TASK BRIEF:
From the data below, please reproduce exactly everything from the line that contains "Given: Click the" down to the line that contains "Viewport: 715px width, 444px height.", with both ends included.

AVAILABLE RECORDS:
----------------------------------------
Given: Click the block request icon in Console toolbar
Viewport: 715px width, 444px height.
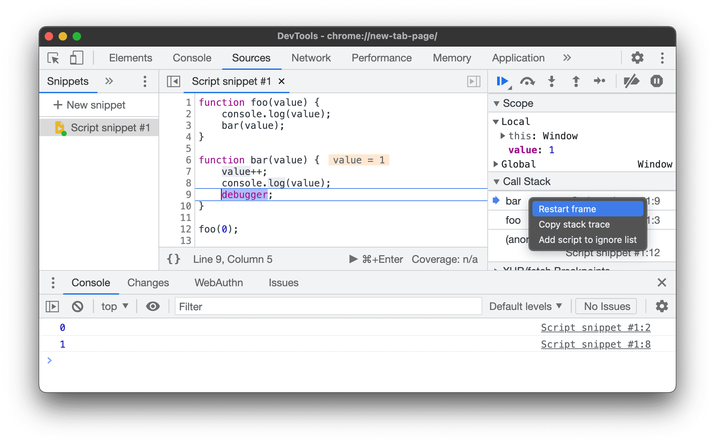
----------------------------------------
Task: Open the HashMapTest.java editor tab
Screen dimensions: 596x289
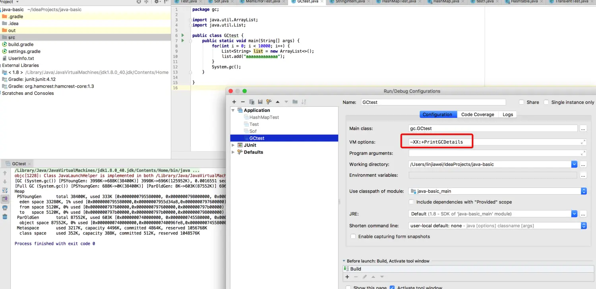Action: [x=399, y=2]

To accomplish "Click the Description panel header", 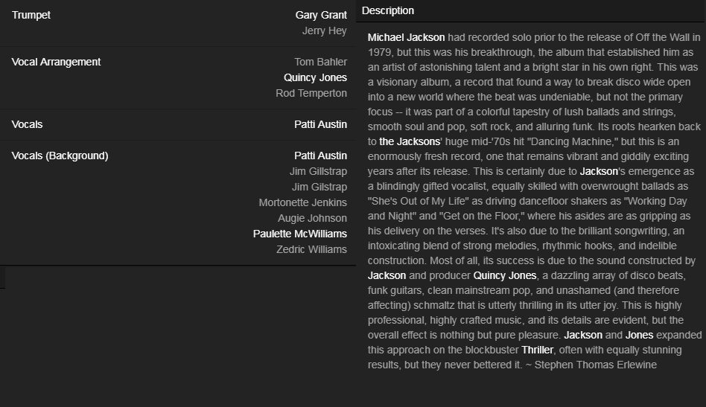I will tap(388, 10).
----------------------------------------
OUTPUT FOR THIS EXERCISE:
Given: Click the block request icon in Console toolbar
Viewport: 715px width, 444px height.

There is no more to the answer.